Dilip Sahoo, 30, hates to depend on others in doing his daily chores, despite being blind.
But he could not vote without help in East Midnapore in the 2016 state elections.
There was no dummy Braille ballot paper in the polling booth and polling agents offered to accompany him to the electronic voting machine. “I refused and took my father with me. But I would have preferred to cast my vote alone,” Sahoo said.
Dummy Braille ballot papers are kept at polling booths to familiarise the disabled with the voting process before they cast their votes on electronic voting machines.
Another participant practises on a dummy Braille ballot paper at a mock voting exercise for the disabled at Ramakrishna Mission Blind Boys’ Academy in Narendrapur on Saturday. Picture by Bishwarup Dutta
Sahoo was among the participants in a mock voting exercise for the disabled at Ramakrishna Mission Blind Boys’ Academy in Narendrapur on Saturday.
The Systematic Voters Education and Electoral Participation, the awareness programme for the disabled, was organised by the local administration. More than 50 people with varying degrees of blindness attended the workshop where a mock polling booth was set up with a presiding officer and three polling officers.
“The theme of this year’s poll is accessible election. The commission wants to ensure that no voter is left behind,” Debarati Sarkar, the sub-divisional officer of Baruipur, who helmed the awareness programme, said.
An EVM with Braille signage. Picture by Bishwarup Dutta
The Baruipur division has close to 9,000 people with disabilities as registered voters, she said.
There are close to 300,000 disabled voters in Bengal, an official at Nabanna said. The highest is in Murshidabad (more than 30,000). Birbhum follows with more than 23,000.

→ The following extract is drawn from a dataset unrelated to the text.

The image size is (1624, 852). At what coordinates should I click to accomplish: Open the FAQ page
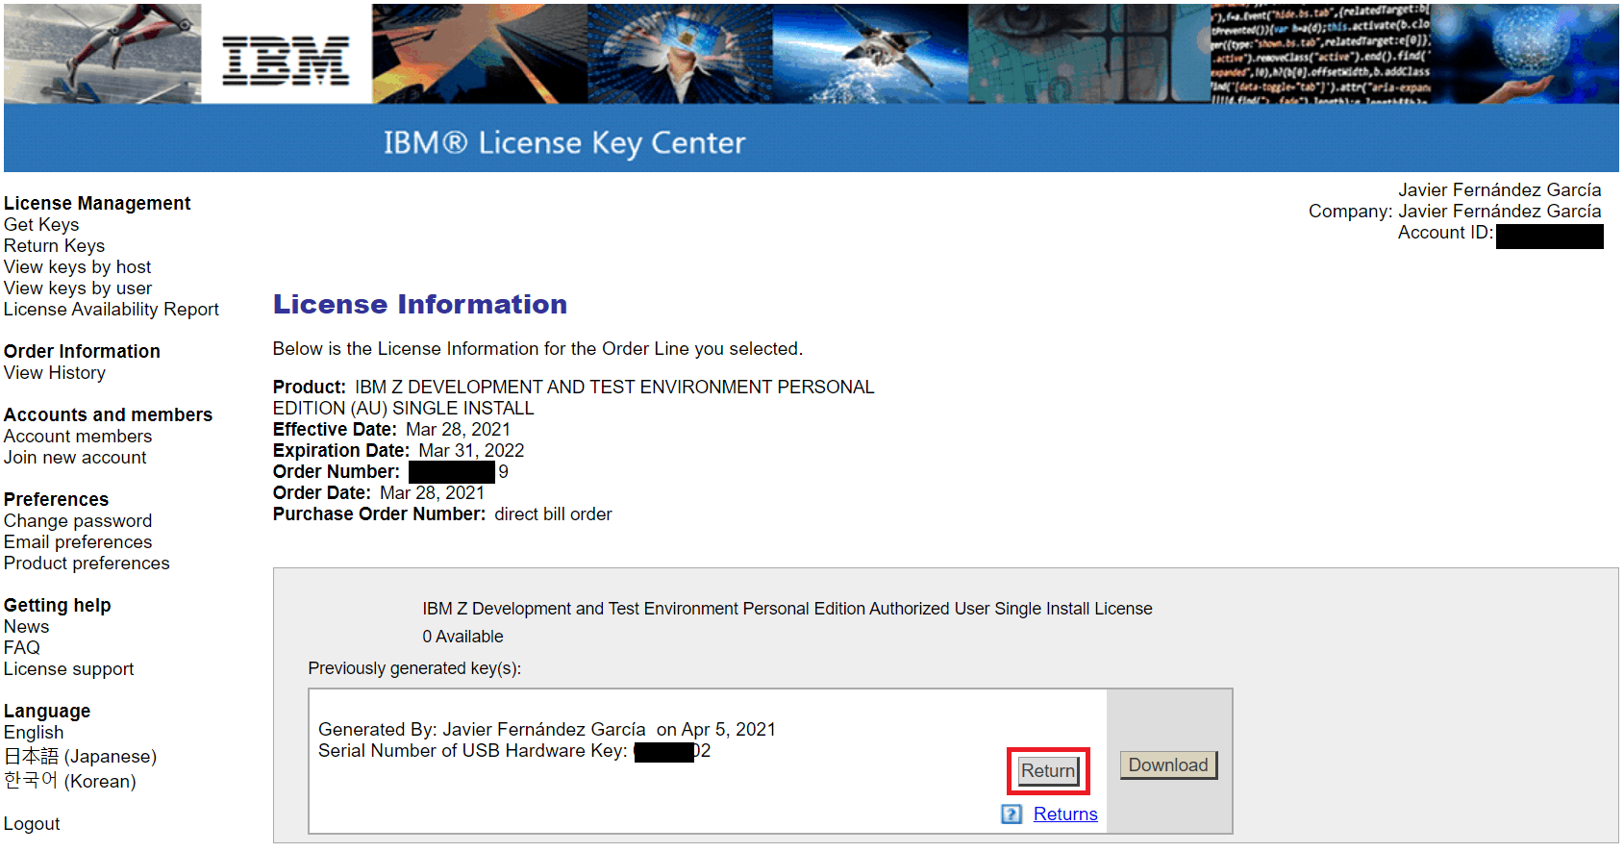[x=21, y=648]
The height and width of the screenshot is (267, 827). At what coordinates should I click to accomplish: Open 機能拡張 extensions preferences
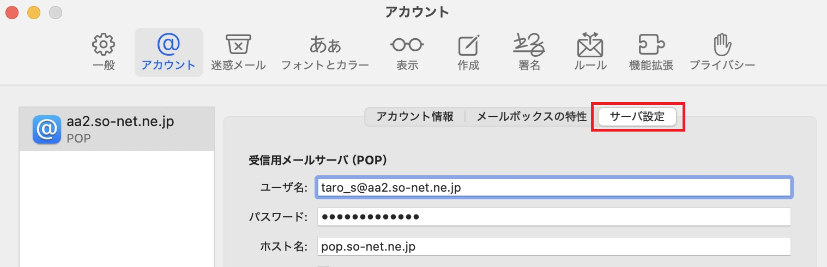pyautogui.click(x=651, y=52)
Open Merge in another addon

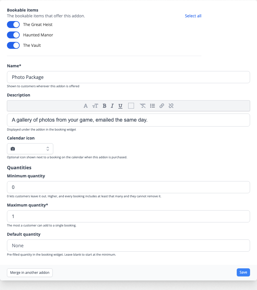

The Election Commission of India has directed the district magistrates to create a database of disabled voters and specify the nature of disability in electoral rolls to prevent political workers from influencing them or casting their votes in the guise of “assisting” them.
Such rolls will be given only to the presiding officers and not to the voters or parties.
Nanhe Kumar Singh, a resident of CR Avenue, has received such “assistance”. The 34-year-old voted last in the 2016 state polls. “I am used to refusing party agents offering to accompany me to the voting machine.” In one election, there were dummy ballot papers in Braille, Singh said. “But it was so badly rolled that the dots had almost vanished. It was of no use.”
The dummy ballot sheets in Braille should contain the serial number and names of candidates in the same order in which they appear on the EVM. The name of a candidate’s party should be printed beside his/her name.